Por uma questão cronológica óbvia, não faço internet desde sempre. Quando estava começando minha carreira, o computador ainda era uma novidade nas agências. Tive o privilégio de usar um dos primeiros editores de texto, cheios de códigos para bold, em telas de fósforo verde. E vi, até, bem de pertinho, coisas hoje lendárias como o paste-up e a fotocomposição.
Se isso faz com que, aos olhos da minha jovem equipe, eu pareça alguém muito próximo de embarcar dessa para melhor, por outro lado também explica essa minha santa mania de recorrer a exemplos analógicos para ilustrar meus conceitos sobre a criação online. Como vou fazer agora. Old habits never die, my friend.

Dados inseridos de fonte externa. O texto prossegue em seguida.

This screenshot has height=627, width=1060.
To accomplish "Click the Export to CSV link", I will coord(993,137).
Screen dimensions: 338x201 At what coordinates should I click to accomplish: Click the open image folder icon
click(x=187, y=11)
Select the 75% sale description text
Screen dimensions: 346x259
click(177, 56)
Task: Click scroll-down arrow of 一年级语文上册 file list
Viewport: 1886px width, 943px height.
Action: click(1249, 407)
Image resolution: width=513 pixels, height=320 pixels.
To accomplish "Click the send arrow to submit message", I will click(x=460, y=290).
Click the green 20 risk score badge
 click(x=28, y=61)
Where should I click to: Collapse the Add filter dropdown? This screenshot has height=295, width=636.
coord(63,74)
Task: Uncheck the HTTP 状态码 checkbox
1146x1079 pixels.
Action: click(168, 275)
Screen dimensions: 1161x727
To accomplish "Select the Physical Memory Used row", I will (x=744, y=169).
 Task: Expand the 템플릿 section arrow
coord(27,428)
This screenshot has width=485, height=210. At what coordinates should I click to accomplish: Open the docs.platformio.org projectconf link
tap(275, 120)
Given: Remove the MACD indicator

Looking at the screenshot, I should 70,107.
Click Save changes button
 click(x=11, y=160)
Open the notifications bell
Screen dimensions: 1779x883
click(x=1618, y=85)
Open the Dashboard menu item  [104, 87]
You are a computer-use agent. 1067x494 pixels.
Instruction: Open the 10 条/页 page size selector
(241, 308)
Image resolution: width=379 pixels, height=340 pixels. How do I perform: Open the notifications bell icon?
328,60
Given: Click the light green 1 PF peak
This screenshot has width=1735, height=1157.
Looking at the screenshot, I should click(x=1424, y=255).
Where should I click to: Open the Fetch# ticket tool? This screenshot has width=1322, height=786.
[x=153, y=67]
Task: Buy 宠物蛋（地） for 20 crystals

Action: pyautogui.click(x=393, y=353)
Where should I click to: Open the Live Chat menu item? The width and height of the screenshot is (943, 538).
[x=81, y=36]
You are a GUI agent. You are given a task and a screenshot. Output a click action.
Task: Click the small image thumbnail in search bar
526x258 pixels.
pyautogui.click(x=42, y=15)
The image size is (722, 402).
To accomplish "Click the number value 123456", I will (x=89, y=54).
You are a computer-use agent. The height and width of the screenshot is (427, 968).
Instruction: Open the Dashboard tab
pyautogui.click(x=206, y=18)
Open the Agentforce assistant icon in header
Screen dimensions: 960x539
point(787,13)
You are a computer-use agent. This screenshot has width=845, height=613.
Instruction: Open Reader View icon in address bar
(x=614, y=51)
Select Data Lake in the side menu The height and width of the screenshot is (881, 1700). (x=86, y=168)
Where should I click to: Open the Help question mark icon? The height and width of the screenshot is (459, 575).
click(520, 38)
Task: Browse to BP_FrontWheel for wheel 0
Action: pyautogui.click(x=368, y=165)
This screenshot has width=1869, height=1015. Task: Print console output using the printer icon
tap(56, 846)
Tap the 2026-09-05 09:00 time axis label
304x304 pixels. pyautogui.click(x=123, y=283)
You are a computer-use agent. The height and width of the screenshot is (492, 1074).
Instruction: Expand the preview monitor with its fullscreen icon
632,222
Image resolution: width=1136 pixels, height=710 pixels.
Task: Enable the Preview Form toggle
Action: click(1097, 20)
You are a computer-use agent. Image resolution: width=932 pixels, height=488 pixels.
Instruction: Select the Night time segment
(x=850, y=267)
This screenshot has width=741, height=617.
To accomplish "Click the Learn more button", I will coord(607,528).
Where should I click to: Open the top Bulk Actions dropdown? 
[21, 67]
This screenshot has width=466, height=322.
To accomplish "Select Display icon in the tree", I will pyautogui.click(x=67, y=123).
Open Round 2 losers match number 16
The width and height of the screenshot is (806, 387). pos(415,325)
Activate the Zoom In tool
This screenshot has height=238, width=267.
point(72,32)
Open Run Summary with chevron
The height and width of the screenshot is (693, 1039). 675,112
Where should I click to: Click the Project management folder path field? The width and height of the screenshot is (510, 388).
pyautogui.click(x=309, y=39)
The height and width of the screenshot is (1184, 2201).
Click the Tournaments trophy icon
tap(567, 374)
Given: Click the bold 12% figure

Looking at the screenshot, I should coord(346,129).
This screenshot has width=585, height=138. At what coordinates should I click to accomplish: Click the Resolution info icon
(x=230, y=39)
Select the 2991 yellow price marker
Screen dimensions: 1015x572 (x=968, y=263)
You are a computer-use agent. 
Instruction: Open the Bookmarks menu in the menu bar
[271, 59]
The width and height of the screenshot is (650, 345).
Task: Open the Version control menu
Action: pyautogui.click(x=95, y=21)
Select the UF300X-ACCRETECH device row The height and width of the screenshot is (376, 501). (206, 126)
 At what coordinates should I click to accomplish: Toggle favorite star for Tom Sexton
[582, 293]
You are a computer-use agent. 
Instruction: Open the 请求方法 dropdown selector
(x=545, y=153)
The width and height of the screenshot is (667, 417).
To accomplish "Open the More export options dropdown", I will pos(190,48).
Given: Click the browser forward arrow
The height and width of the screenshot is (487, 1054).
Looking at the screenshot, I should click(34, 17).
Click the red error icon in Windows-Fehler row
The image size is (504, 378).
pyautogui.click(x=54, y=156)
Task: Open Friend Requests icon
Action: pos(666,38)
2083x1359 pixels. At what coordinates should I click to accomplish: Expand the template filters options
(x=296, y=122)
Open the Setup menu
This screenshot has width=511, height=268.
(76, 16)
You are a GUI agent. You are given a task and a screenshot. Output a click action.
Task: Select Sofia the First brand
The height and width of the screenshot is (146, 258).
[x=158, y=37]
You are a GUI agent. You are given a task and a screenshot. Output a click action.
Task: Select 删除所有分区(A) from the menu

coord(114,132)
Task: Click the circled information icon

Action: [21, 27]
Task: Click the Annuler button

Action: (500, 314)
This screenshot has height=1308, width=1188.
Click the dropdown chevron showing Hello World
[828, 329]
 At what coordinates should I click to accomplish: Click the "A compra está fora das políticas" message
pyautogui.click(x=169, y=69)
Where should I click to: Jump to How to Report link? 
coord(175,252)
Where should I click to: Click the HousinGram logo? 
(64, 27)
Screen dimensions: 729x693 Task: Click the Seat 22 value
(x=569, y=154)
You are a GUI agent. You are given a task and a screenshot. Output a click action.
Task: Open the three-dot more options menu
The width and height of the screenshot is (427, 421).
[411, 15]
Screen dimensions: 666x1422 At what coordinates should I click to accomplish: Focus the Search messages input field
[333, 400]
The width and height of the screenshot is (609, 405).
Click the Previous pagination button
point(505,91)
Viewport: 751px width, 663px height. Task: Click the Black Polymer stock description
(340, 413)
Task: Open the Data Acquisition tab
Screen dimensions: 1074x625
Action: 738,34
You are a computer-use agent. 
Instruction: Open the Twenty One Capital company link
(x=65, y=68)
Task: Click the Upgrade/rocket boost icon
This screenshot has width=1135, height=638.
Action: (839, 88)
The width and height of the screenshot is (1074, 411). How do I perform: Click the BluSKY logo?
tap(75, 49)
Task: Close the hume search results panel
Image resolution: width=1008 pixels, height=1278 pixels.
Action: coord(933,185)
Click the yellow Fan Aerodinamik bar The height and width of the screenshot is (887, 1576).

Um belo dia, estava eu voltando para a agência, depois de uma reunião com um cliente que havia demorado um pouco mais do que o previsto. Cheio de pressa, com jobs me esperando, resolvi cortar caminho por um daqueles atalhos ninjas que todos nós temos – ou pelo menos acreditamos ter.
Batata. No meio de uma ladeira, sem nenhuma vicinal à mão, encalhei atrás de uma Kombi subindo a zero por hora. Pânico, caos, desespero. Quando estava prestes a entrar em surto psicótico, pousei os olhos sobre um cartaz que a motorista havia colado no vidro traseiro. Impresso em laser, trazia os singelos dizeres: “não buzine, sou surda”.
Como você, abri um sorriso. E imediatamente refleti sobre como a maneira de pensar e usar a interface é muito mais importante que a interface em si. Sim, interface. O vidro traseiro de uma Kombi na ladeira. É ou não é uma tela?
A motorista poderia ter comprado um adesivo “não buzine” na banca de jornal. Do ponto de vista de conteúdo, teria dado seu recado. Mas não teria preenchido nenhum vazio emocional meu, não teria respeitado o contexto, não teria oferecido nenhuma conveniência (no caso, a conveniência de aliviar um desconforto por meio do humor).
Mais importante: não teria estabelecido uma conversação, uma troca de emoções por meio da interface. E não se estabeleceria comunicação. Ela preferiu me divertir.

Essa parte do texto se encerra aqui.